Are Ethics Crystal Clear?
Employees overwhelmingly say they would report unethical behavior at work, but only 4 in 10 actually do, according to a 2022 Gallup survey. They are intimidated by groupthink and feel pressure not to rock the boat or worry about the consequences of speaking up and drawing attention to themselves.
I recently watched an old movie, City Slickers. One of the characters challenges his buddy by asking him if he'd cheat on his wife if she would never find out. He sets up the scenario and says, "She'll never know. Are you telling me you wouldn't do it?"
The buddy says he wouldn't do it and, when pushed, says, "I would know."
That's how most of us are. If we made mistakes in the past, we have a hard time letting them go and have learned that it's easier to do the right thing and be able to sleep at night. Unfortunately, employees are sometimes expected to violate their own integrity to succeed at work. I've been in that situation several times, and it's not easy. Do I expose a dishonest person and lose my job, hurt my reputation in the industry, and possibly limit future opportunities, or is there another way to deal with it effectively?
Self-preservation is a strong motivator.
I once worked with a company whose senior manager acted inappropriately with female interns in the office. It was early in my career, and I knew I was supposed to do something about it. I didn't want to lose my job and felt the pressure of sticking my neck out. I spoke with the company's owner to ensure he and I were on the same page and then addressed the situation. When the manager ran to the owner to try to get me fired, the owner said, "Scott is doing exactly what we're paying him to do."

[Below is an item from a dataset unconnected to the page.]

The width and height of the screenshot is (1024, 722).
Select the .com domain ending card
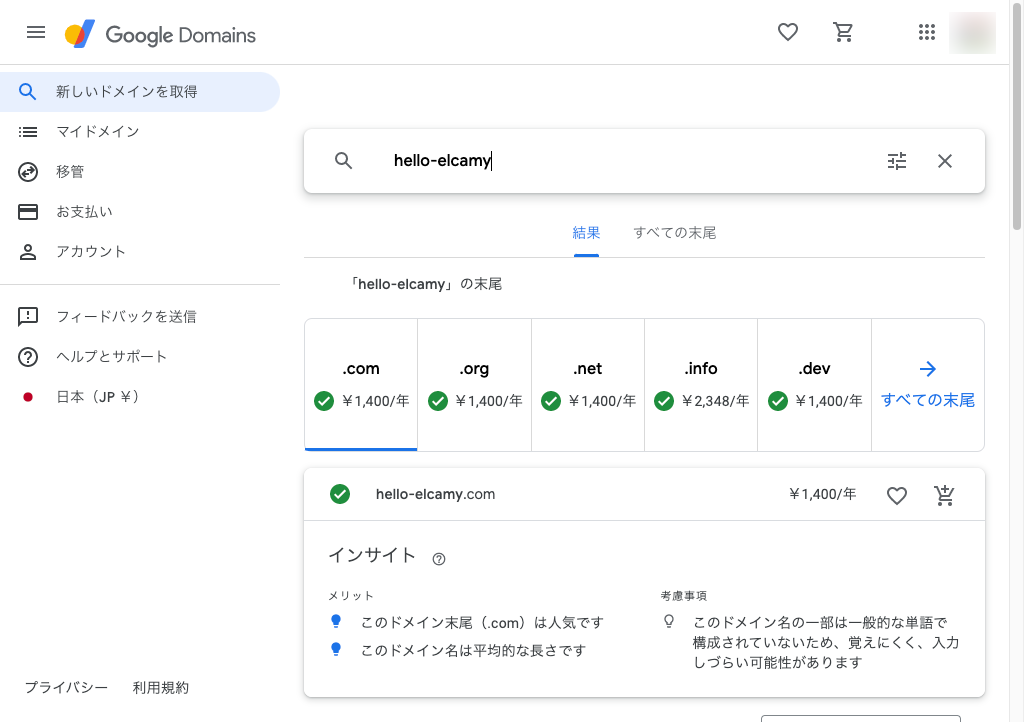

He supported me in doing the right thing and reinforcing the culture he'd worked hard to create. And even though it was about protecting the women, confronting the senior manager felt a lot like it was about me. The defensiveness and the anger directed at me were real.
Employees hope to avoid that kind of situation by not speaking up when they see something unsavory. I've learned that it's less common than you'd think to work for someone who always does the right thing.
It's the reason I'm at Thread. Lori winters, our founder and owner, has proven multiple times that she's going to do the right thing. It's not easy, and it's often not convenient or cheap, but it's the right thing to do. I can count on her for that, and it sets the tone for the rest of us.
If you choose to violate your own ethical standards at work, you'll know. You'll remember. Even if it works out for you, you'll know, and you'll resent the people who put you in that situation and yourself for going along with it. If you're lucky enough to find a place where there's no tension between your personal ethics and those of the company, go there. It's worth it.